3. He averred that while at the office sometimes on January 30, 2019, the respondent's Regional Manager, Mr Shivachi, informed him that his employment had been terminated with immediate effect for poor performance in his role as a manager and for personally benefitting from giving work to a supplier. That this took him aback as he had not been informed of any disciplinary inquiry facing him and he felt targeted by Mr Shivachi with whom they had a frosty working relationship owing to a previous incident. According to the claimant, he refused to sign two documents given to him by Mr Shivachi, one that was to acknowledge the termination and the other a notice of suspension. That later in the day, the HR Manager called to inform him that he would receive the suspension letter on email. That after reading through the suspension letter, he realised there was an elaborate unlawful scheme by the Regional Manager, HR Manager and Expansion Manager to deprive him the lawful protection of the terms of his contract and unlawfully terminate his employment. He acknowledged that the suspension letter advised that he was suspended with full pay and would be under investigation.
4. He further averred that subsequent to his receipt of the suspension letter, on February 28, 2019 he received a notification to attend a disciplinary enquiry on March 11, 2019 at 11:00 hours, to respond to allegations of gross misconduct and poor work performance as a manager. That he then received two show cause letters via email on March 7, 2019, requiring him to show cause why disciplinary action should not be taken against him on the aforementioned allegations and also communicating the adjournment of the scheduled disciplinary hearing to allow him time to respond. That he later received a third show cause letter via email on April 18, 2019 requiring him to show cause why disciplinary action should not be taken against him on account of allegations that he committed a data breach by sharing the Respondent's data with a third party.
5. It was the claimant's averment that in response to all the said show cause letters, he wrote emails asking to be provided with further details of the allegations together with any evidence the respondent sought to rely on. That however, the respondent's managers ignored and or rejected his requests. He contended that the respondent also refused his several requests for access to his work email and computer to enable him prepare a suitable defence and finally informed him that his emails had been deleted. He averred that despite his objections, the respondent proceeded to convene a disciplinary hearing on April 30, 2019 and resolved, in a record time of less than two hours, that his employment be terminated with immediate effect. That in the unsigned letter of termination provided to him after the hearing, he was informed that his employment had been terminated for misconduct in accordance with section 44(4)(g) of the Employment Act 2007.

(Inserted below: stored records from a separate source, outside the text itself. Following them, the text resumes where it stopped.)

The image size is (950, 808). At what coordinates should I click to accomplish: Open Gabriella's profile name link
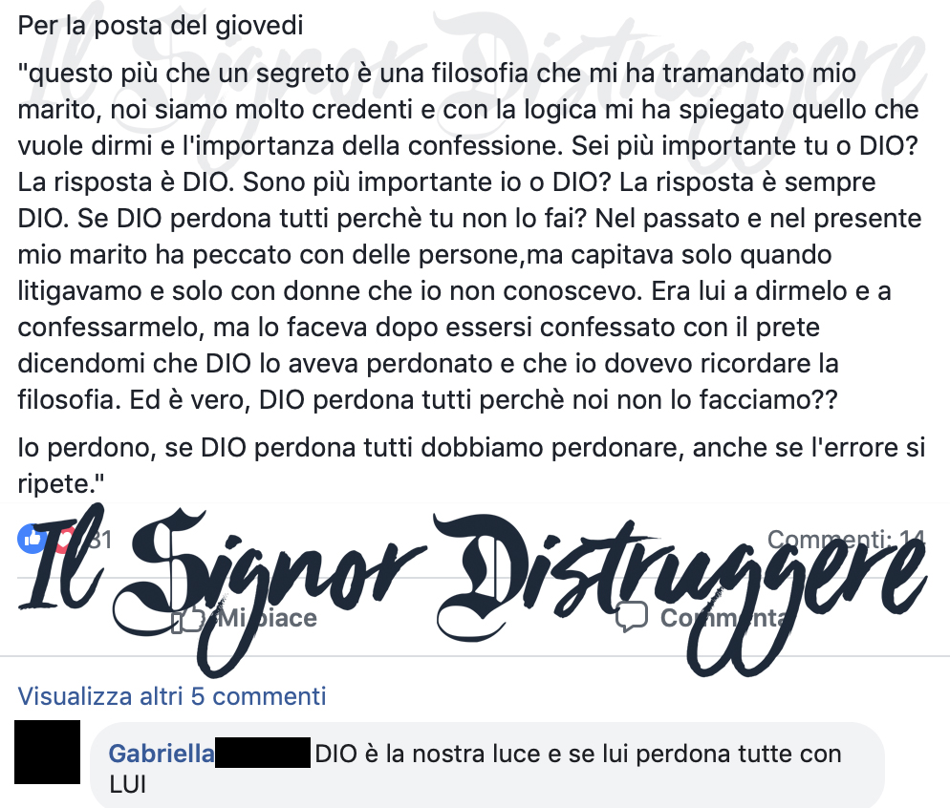tap(162, 754)
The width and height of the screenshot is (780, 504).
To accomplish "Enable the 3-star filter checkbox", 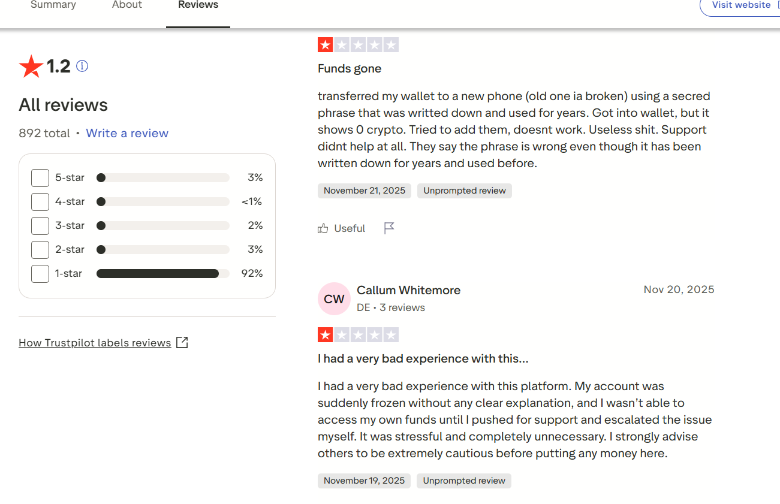I will click(x=40, y=226).
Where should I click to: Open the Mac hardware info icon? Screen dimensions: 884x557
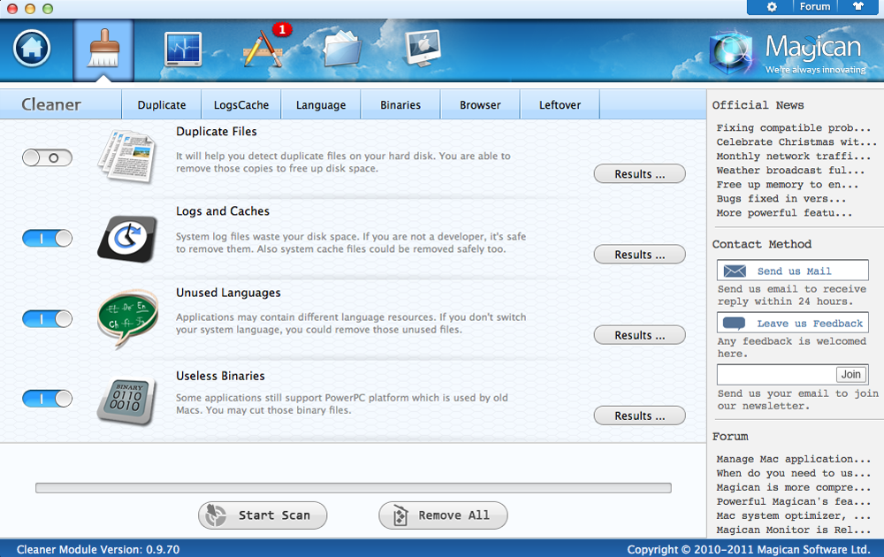pos(422,49)
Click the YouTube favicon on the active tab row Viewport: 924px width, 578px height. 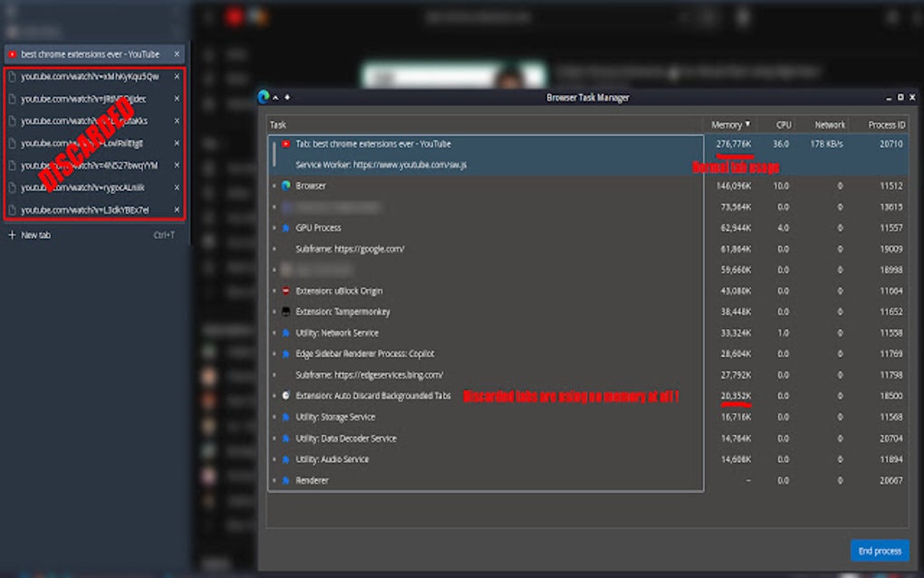click(287, 143)
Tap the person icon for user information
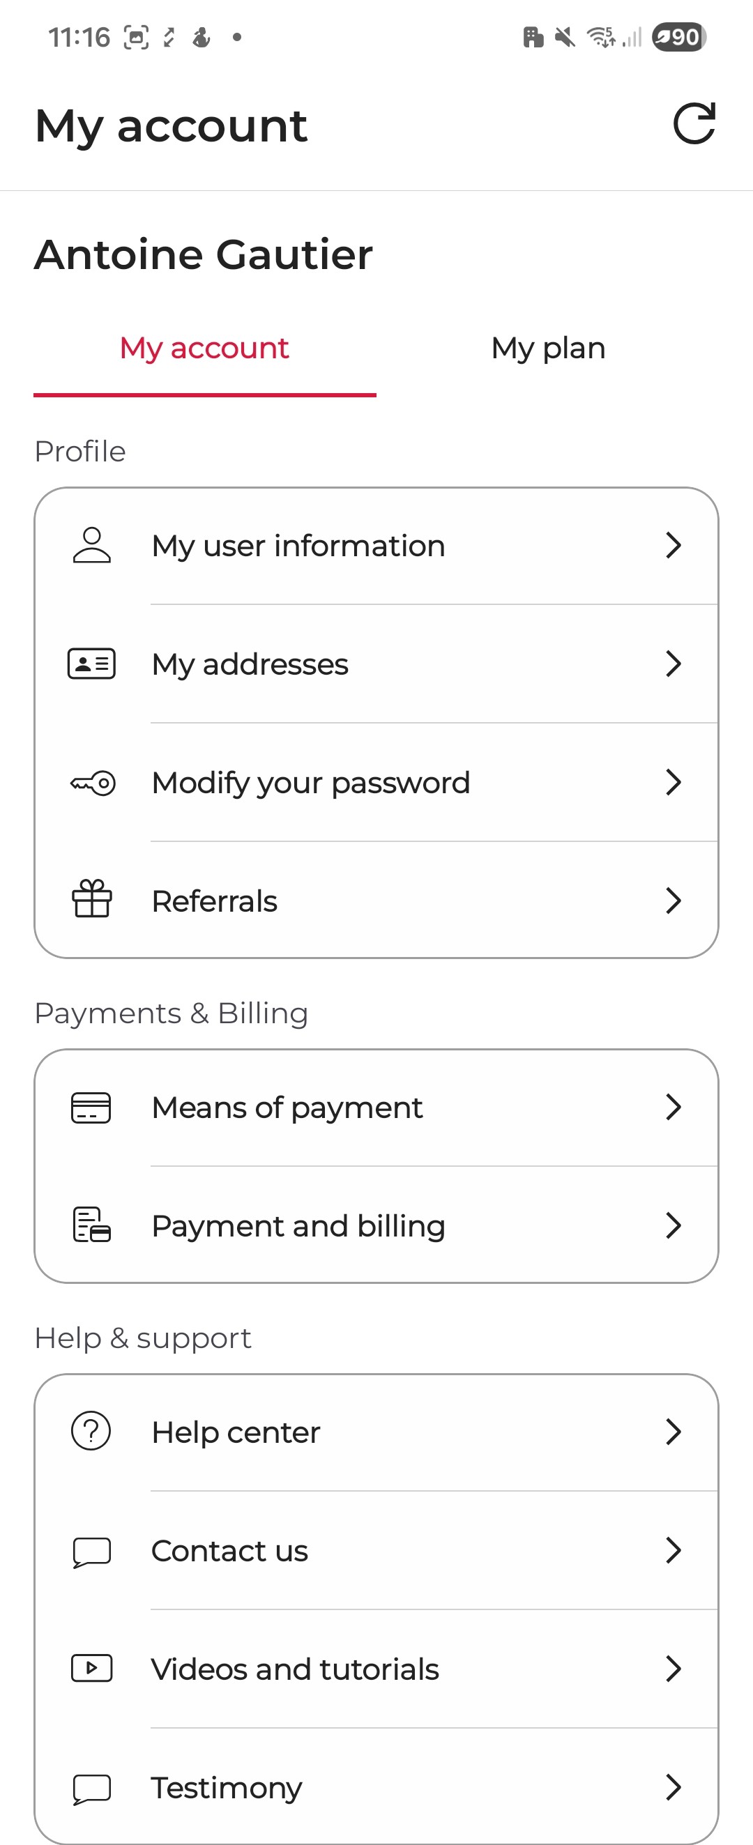The image size is (753, 1845). tap(92, 546)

6. The claimant's case was that the respondent initiated disciplinary proceedings against him after already deciding to terminate his employment and that the proceedings were solely meant to sanitise the apparent illegalities in procedure. That with malicious intent, the respondent kept changing the description of the charges levelled against him. That it also had served him with his Performance Appraisal Report at 5:55pm on April 29, 2019 and forced him to respond to the same at the hearing on the following day without affording him time to prepare a suitable response. According to the claimant, he was only informed on April 26, 2019 of the meeting of April 30, 2019 and thus did not have enough time to prepare. Moreover, there was no evidence to neither justify the conclusion that he was guilty of gross misconduct nor that any of his actions had disclosed grounds to warrant dismissal under section 44(4)(g) of the Employment Act.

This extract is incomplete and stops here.